▶ **TASK PROMPT**: From the first line to the last, return the data exactly as it stands.

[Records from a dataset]
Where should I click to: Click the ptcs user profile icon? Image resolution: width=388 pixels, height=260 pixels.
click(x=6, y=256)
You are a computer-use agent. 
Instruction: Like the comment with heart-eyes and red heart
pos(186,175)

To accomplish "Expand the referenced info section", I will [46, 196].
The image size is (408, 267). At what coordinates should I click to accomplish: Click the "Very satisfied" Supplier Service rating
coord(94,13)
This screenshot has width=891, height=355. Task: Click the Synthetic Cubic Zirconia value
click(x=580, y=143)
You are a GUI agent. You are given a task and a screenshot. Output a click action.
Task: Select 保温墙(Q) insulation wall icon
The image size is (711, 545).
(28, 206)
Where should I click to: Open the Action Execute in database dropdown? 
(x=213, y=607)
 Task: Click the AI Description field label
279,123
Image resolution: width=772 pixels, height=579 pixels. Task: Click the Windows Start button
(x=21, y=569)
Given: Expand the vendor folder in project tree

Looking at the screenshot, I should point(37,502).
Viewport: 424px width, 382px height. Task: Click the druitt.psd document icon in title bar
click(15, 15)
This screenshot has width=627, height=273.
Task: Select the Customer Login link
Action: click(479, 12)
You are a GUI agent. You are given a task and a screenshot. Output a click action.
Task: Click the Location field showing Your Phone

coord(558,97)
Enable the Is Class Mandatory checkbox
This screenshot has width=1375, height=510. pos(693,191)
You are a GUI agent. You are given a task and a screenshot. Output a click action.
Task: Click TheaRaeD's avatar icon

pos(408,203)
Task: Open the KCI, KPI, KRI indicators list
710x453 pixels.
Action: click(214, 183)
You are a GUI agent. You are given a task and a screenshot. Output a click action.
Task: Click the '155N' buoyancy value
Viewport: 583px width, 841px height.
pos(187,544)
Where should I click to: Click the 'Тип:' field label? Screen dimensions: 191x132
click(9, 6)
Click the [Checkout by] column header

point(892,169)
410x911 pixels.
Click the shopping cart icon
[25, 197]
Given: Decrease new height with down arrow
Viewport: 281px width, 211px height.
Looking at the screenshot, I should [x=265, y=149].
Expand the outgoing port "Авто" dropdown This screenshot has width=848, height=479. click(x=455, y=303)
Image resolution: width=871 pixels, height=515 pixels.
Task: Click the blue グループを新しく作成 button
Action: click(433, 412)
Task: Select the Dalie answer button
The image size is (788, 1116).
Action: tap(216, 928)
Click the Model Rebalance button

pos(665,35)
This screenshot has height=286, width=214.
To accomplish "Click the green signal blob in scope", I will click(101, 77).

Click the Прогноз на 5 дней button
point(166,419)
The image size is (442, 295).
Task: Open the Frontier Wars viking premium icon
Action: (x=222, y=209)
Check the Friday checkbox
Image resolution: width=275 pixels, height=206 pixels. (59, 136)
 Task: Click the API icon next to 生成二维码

▶ **RESPONSE FOR THIS EXERCISE**:
Where should I click to: Click the ptcs user profile icon? Image resolution: width=388 pixels, height=260 pixels.
click(x=6, y=256)
You are a computer-use agent. 
Instruction: Like the comment with heart-eyes and red heart
pos(186,175)

To accomplish "Expand the referenced info section", I will [46, 196].
The image size is (408, 267). At what coordinates should I click to accomplish: Click the "Very satisfied" Supplier Service rating
coord(94,13)
This screenshot has width=891, height=355. Task: Click the Synthetic Cubic Zirconia value
click(x=580, y=143)
You are a GUI agent. You are given a task and a screenshot. Output a click action.
Task: Select 保温墙(Q) insulation wall icon
The image size is (711, 545).
(28, 206)
Where should I click to: Open the Action Execute in database dropdown? 
(x=213, y=607)
 Task: Click the AI Description field label
279,123
Image resolution: width=772 pixels, height=579 pixels. Task: Click the Windows Start button
(x=21, y=569)
Given: Expand the vendor folder in project tree

Looking at the screenshot, I should point(37,502).
Viewport: 424px width, 382px height. Task: Click the druitt.psd document icon in title bar
click(15, 15)
This screenshot has width=627, height=273.
Task: Select the Customer Login link
Action: click(479, 12)
You are a GUI agent. You are given a task and a screenshot. Output a click action.
Task: Click the Location field showing Your Phone

coord(558,97)
Enable the Is Class Mandatory checkbox
This screenshot has width=1375, height=510. pos(693,191)
You are a GUI agent. You are given a task and a screenshot. Output a click action.
Task: Click TheaRaeD's avatar icon

pos(408,203)
Task: Open the KCI, KPI, KRI indicators list
710x453 pixels.
Action: click(214, 183)
You are a GUI agent. You are given a task and a screenshot. Output a click action.
Task: Click the '155N' buoyancy value
Viewport: 583px width, 841px height.
pos(187,544)
Where should I click to: Click the 'Тип:' field label? Screen dimensions: 191x132
click(9, 6)
Click the [Checkout by] column header

point(892,169)
410x911 pixels.
Click the shopping cart icon
[25, 197]
Given: Decrease new height with down arrow
Viewport: 281px width, 211px height.
Looking at the screenshot, I should [x=265, y=149].
Expand the outgoing port "Авто" dropdown This screenshot has width=848, height=479. click(x=455, y=303)
Image resolution: width=871 pixels, height=515 pixels.
Task: Click the blue グループを新しく作成 button
Action: click(433, 412)
Task: Select the Dalie answer button
The image size is (788, 1116).
Action: tap(216, 928)
Click the Model Rebalance button

pos(665,35)
This screenshot has height=286, width=214.
To accomplish "Click the green signal blob in scope", I will click(101, 77).

Click the Прогноз на 5 дней button
point(166,419)
The image size is (442, 295).
Task: Open the Frontier Wars viking premium icon
Action: (x=222, y=209)
Check the Friday checkbox
Image resolution: width=275 pixels, height=206 pixels. (59, 136)
 Task: Click the API icon next to 生成二维码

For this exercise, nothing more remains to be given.